- Type: Military decoration for merit
- Awarded for: Exceptionally meritorious service and particular devotion to duty
- Country: South Africa
- Presented by: the State President and, from 1994, the President
- Eligibility: Other ranks
- Post-nominals: PMM
- Status: Discontinued in 2003
- Established: 1975
- First award: 1976
- 1975 and 1986 ribbon bars

SADF pre-1994 & SANDF post-2002 orders of wear
- Next (higher): SADF precedence: Southern Cross Medal (1975); SANDF precedence: Southern Cross Medal (1975);
- Next (lower): SADF succession: Danie Theron Medal; SANDF succession: Defence Force Merit Medal;

= Pro Merito Medal (1975) =

Discontinued South African military decoration

The Pro Merito Medal of 1975, post-nominal letters PMM, is a military decoration which was instituted by the Republic of South Africa on 1 July 1975. It was awarded to other ranks of the South African Defence Force for exceptionally meritorious service and particular devotion to duty, and was the non-commissioned officers' version of the Southern Cross Medal of 1975 (SM).

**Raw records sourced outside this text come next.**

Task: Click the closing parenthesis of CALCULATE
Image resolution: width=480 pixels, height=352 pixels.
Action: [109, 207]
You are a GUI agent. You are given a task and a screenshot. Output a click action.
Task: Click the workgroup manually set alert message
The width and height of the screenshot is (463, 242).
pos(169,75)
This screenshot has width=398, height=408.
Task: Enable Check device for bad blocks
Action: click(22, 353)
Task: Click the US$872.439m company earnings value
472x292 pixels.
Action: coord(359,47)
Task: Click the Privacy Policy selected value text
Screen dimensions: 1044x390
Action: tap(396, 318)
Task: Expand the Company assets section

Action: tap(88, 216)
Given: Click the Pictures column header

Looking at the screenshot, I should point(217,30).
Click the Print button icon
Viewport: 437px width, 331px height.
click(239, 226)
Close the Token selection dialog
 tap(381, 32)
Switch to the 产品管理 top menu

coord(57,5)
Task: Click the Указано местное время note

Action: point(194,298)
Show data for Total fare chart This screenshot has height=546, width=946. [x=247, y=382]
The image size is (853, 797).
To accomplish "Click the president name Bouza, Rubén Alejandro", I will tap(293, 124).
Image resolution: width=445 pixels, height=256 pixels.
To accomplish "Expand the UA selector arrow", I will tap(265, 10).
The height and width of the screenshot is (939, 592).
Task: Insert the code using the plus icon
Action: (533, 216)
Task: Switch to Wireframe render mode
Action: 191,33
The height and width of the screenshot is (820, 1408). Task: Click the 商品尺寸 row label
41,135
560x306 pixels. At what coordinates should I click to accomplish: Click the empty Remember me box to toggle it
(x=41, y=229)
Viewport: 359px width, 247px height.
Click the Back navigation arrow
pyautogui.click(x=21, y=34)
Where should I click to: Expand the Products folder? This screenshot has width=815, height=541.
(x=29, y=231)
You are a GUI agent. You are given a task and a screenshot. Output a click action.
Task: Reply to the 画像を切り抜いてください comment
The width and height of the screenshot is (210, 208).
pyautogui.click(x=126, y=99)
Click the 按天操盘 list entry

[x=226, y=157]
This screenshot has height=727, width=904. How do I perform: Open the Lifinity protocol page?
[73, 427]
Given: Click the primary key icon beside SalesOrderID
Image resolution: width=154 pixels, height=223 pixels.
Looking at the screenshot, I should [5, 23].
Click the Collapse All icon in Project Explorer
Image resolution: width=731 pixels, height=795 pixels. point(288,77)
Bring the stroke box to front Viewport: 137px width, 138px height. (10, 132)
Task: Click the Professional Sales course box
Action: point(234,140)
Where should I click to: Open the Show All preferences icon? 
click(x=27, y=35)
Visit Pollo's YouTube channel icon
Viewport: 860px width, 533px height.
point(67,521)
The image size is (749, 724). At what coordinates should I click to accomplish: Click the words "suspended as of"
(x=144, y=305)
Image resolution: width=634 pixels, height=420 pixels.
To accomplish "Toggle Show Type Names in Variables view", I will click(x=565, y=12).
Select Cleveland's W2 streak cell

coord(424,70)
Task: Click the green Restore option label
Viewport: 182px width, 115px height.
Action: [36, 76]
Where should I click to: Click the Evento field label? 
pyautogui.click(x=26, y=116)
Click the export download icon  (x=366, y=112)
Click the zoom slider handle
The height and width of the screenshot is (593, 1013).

==The South African military==
The Union Defence Forces (UDF) were established in 1912 and renamed the South African Defence Force (SADF) in 1958. On 27 April 1994, it was integrated with six other independent forces into the South African National Defence Force (SANDF).

==Institution==
The Pro Merito Medal of 1975, post-nominal letters PMM, was instituted by the State President on 1 July 1975 and replaced the Pro Merito Medal of 1967.

==Award criteria==
The medal could be awarded to other ranks of the South African Defence Force for exceptionally meritorious service and particular devotion to duty. The use of post-nominal letters by all recipients was allowed from 1993. A Bar, instituted in 1993 as well, could be awarded in recognition of further similar displays of meritorious service and devotion to duty. Although not prescribed, the practice was generally that recipients must already have received the Military Merit Medal (MMM).

==Order of wear==

The position of the Pro Merito Medal of 1975 in the official order of precedence was revised three times after 1975, to accommodate the inclusion or institution of new decorations and medals, first upon the integration into the South African National Defence Force on 27 April 1994, again when decorations and medals were belatedly instituted in April 1996 for the two former non-statutory forces, the Azanian People's Liberation Army and Umkhonto we Sizwe, and again when a new series of military orders, decorations and medals was instituted in South Africa on 27 April 2003. Its position remained unchanged, as it was on 27 April 1994, upon the latter two occasions.

- South African Defence Force until 26 April 1994

- Official SADF order of precedence:
  - Preceded by the Southern Cross Medal (1975) (SM).
  - Succeeded by the Danie Theron Medal (DTM).
- Official national order of precedence:
  - Preceded by the Southern Cross Medal (1975) (SM).
  - Succeeded by the Department of Correctional Services Medal for Merit (Officers).

- South African National Defence Force from 27 April 1994

- Official SANDF order of precedence:
  - Preceded by the Southern Cross Medal (1975) (SM) of the Republic of South Africa.
  - Succeeded by the Defence Force Merit Medal of the Republic of Bophuthatswana.
- Official national order of precedence:
  - Preceded by the Southern Cross Medal (1975) (SM) of the Republic of South Africa.
  - Succeeded by the Department of Correctional Services Medal for Merit (Officers) of the Republic of South Africa.

==Description==
- Obverse
The Pro Merito Medal of 1975 was struck in silver, to fit in a circle 38 millimetres in diameter, and is 3 millimetres thick at the centre. It depicts a disa uniflora on a framed roundel, in the centre of a starburst of radiating points on the obverse.

- Reverse
The pre-1994 South African Coat of Arms is on the reverse, with the decoration number stamped underneath.

Pro Merito Medal and Bar

- Bar
The Bar was struck in silver and has a Protea emblem embossed in the centre. The same bar was used to indicate multiple awards of the Pro Virtute Medal, Army Cross, Air Force Cross, Navy Cross, Medical Service Cross, Southern Cross Medal (1975) and Pro Merito Medal (1975).

- Ribbons
The original ribbon was 32 millimetres wide, with a 2 millimetres wide white band and a 12 millimetres wide dark blue band, repeated in reverse order and separated by a 4 millimetres wide white band in the centre.

It was replaced by a new ribbon in 1986, 32 millimetres wide, with a 6½ millimetres wide white band and a 7 millimetres wide dark blue band, repeated in reverse order and separated by a 5 millimetres wide white band in the centre.

==Discontinuation==
Conferment of the decoration was discontinued in respect of services performed on or after 27 April 2003, when the Southern Cross Medal and the Pro Merito Medal were both replaced by the iPhrothiya yeSiliva decoration.